__REQUIRED ACTIONS__:
(1) From the Unlinkable Data Challenge passage below, set down word for word the part that opens with the words containing "Get Involved –" and closes with "utility-privacy frontier curve.".
(2) The Unlinkable Data Challenge passage below gives examples of research uses for information held in databases. List every one of them.
(3) Answer these questions using the Unlinkable Data Challenge passage below.
(a) What is the name for identifying individuals by combining auxiliary datasets with records in a dataset?
(b) How many stages follow the first stage of the Challenge?
(c) What will teams predict and justify?

__EXTRACT TO READ__:
· · ·
National Institute of Standards and Technology: “Databases across the country include information with potentially important research implications and uses, e.g. contingency planning in disaster scenarios, identifying safety risks in aviation, assist in tracking contagious diseases, identifying patterns of violence in local communities. However, included in these datasets are personally identifiable information (PII) and it is not enough to simply remove PII from these datasets. It is well known that using auxiliary and possibly completely unrelated datasets, in combination with records in the dataset, can correspond to uniquely identifiable individuals (known as a linkage attack). Today’s efforts to remove PII do not provide adequate protection against linkage attacks. With the advent of “big data” and technological advances in linking data, there are far too many other possible data sources related to each of us that can lead to our identity being uncovered.
Get Involved – How to Participate
The Unlinkable Data Challenge is a multi-stage Challenge. This first stage of the Challenge is intended to source detailed concepts for new approaches, inform the final design in the two subsequent stages, and provide recommendations for matching stage 1 competitors into teams for subsequent stages. Teams will predict and justify where their algorithm fails with respect to the utility-privacy frontier curve.
· · ·
__ENTRIES PROVIDED__:
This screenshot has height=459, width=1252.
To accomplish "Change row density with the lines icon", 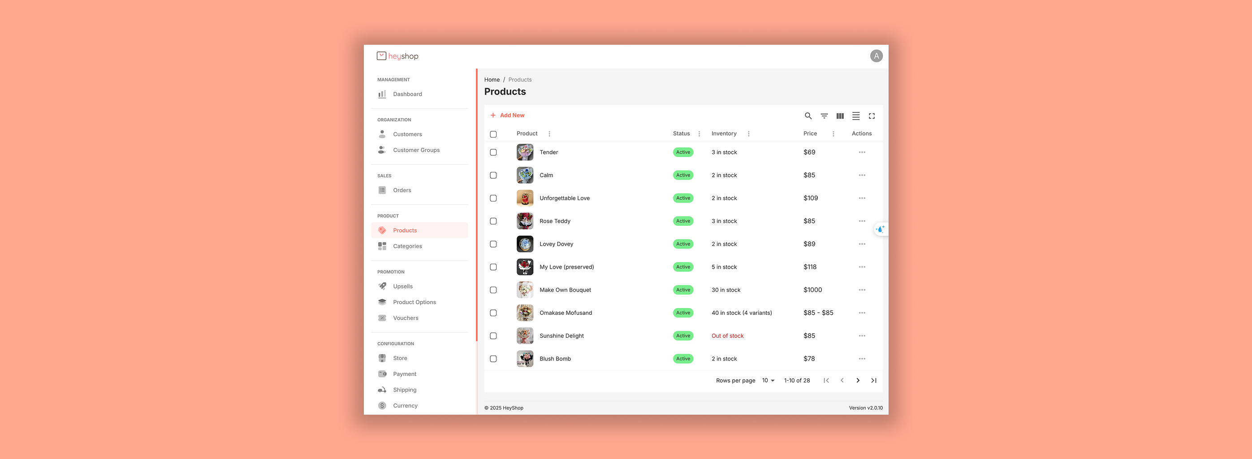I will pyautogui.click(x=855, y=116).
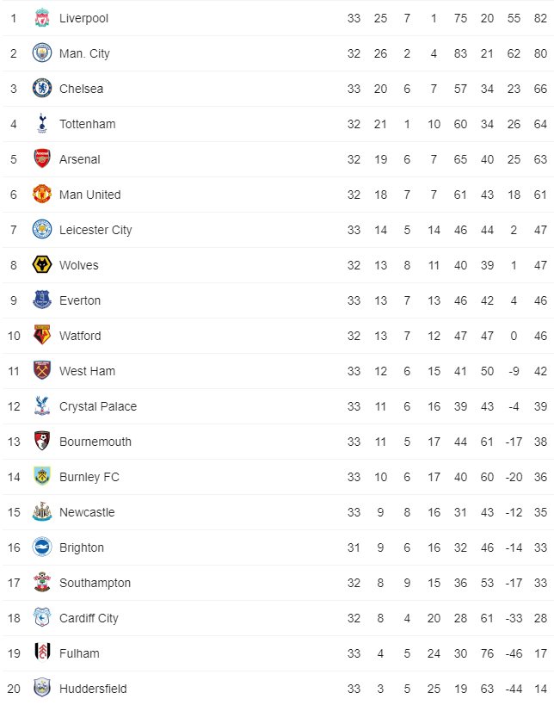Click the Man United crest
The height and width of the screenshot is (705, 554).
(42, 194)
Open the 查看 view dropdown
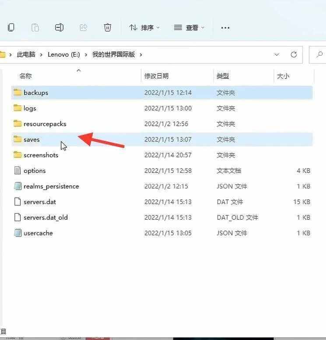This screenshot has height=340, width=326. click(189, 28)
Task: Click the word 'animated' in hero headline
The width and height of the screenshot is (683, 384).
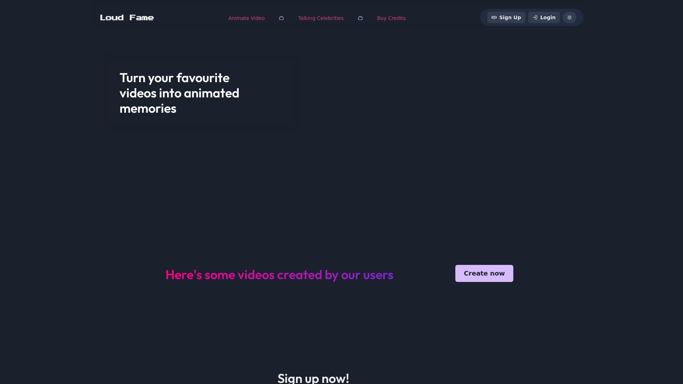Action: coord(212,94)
· · ·
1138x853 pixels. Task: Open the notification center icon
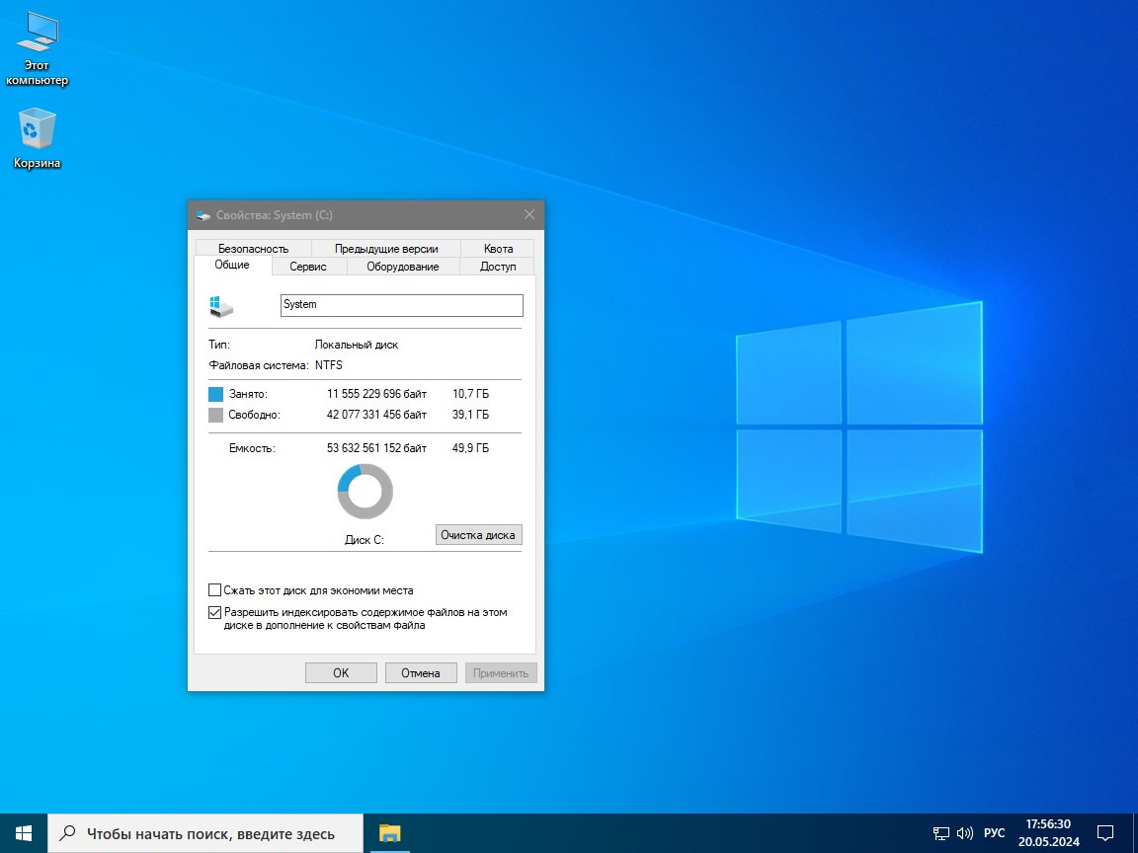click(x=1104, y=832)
· · ·
__SOLUTIONS BELOW__:
(1)
Get Involved – How to Participate
The Unlinkable Data Challenge is a multi-stage Challenge. This first stage of the Challenge is intended to source detailed concepts for new approaches, inform the final design in the two subsequent stages, and provide recommendations for matching stage 1 competitors into teams for subsequent stages. Teams will predict and justify where their algorithm fails with respect to the utility-privacy frontier curve.

(2)
- contingency planning in disaster scenarios
- identifying safety risks in aviation
- assist in tracking contagious diseases
- identifying patterns of violence in local communities

(3)
(a) A linkage attack.
(b) Two.
(c) Where their algorithm fails with respect to the utility-privacy frontier curve.